Kontribusi sektor perhotelan terhadap perekonomian nasional jauh lebih besar bila dikaitkan dengan belanja suvenir, kuliner, pajak dari objek wisata, dan kebutuhan transportasi para tamu. Dengan asumsi setiap tamu membelanjakan uang senilai Rp1 juta, perputaran uang dari tamu hotel ini mencapai Rp31 triliun per bulan.
Pemerintah boleh saja bangga telah berhasil melakukan penghematan Rp5,1 triliun dari anggaran rapat pemerintahan selama bulan November-Desember. Meskipun cara penghematannya membuat suram industri perhotelan, MICE, dan pariwisata di Indonesia.
Menurut Kwandy, cara pemerintah untuk berhemat itu hanya memindahkan masalah, seperti membunuh tikus dengan membakar lumbung padi.
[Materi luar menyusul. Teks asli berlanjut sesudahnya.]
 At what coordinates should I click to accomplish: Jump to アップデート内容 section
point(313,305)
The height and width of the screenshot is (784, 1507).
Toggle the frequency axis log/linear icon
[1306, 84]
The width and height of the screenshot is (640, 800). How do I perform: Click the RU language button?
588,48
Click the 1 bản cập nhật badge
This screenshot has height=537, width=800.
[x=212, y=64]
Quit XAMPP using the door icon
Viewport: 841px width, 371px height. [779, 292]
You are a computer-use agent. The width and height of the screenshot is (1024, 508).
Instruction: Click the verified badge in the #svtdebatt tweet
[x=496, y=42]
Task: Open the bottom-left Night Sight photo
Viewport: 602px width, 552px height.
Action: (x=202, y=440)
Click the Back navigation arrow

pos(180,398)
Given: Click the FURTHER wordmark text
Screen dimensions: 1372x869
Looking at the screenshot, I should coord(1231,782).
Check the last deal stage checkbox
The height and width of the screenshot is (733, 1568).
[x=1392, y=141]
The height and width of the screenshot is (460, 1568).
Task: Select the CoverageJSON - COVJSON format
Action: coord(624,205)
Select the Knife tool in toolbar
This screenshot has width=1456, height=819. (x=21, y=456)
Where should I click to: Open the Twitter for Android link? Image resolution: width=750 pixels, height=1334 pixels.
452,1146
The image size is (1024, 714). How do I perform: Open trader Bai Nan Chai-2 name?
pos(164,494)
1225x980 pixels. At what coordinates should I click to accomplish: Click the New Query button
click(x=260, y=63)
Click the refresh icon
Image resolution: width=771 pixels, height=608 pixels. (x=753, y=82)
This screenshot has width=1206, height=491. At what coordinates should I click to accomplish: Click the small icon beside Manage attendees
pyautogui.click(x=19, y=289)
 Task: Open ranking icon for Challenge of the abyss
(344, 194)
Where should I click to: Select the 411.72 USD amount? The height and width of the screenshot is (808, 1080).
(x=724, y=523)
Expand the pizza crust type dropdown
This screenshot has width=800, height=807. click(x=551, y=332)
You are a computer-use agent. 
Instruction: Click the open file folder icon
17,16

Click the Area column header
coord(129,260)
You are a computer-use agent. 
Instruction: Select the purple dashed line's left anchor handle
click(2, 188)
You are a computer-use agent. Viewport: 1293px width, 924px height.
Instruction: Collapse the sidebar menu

Kwandy berpendapat, bila persoalan mark-up yang membuat anggaran bengkak, seharusnya yang dibenahi adalah sistem penganggarannya.
Sekarang kan ada anggaran. Kemudian mereka (pemerintah) mengalokasikannya untuk kegiatan meeting. Oleh karena anggaran sudah ada, mereka pun akan berpikir cara agar itu bisa habis. Mereka (pemerintah) sendiri yang memberi peluang, kata Kwandy.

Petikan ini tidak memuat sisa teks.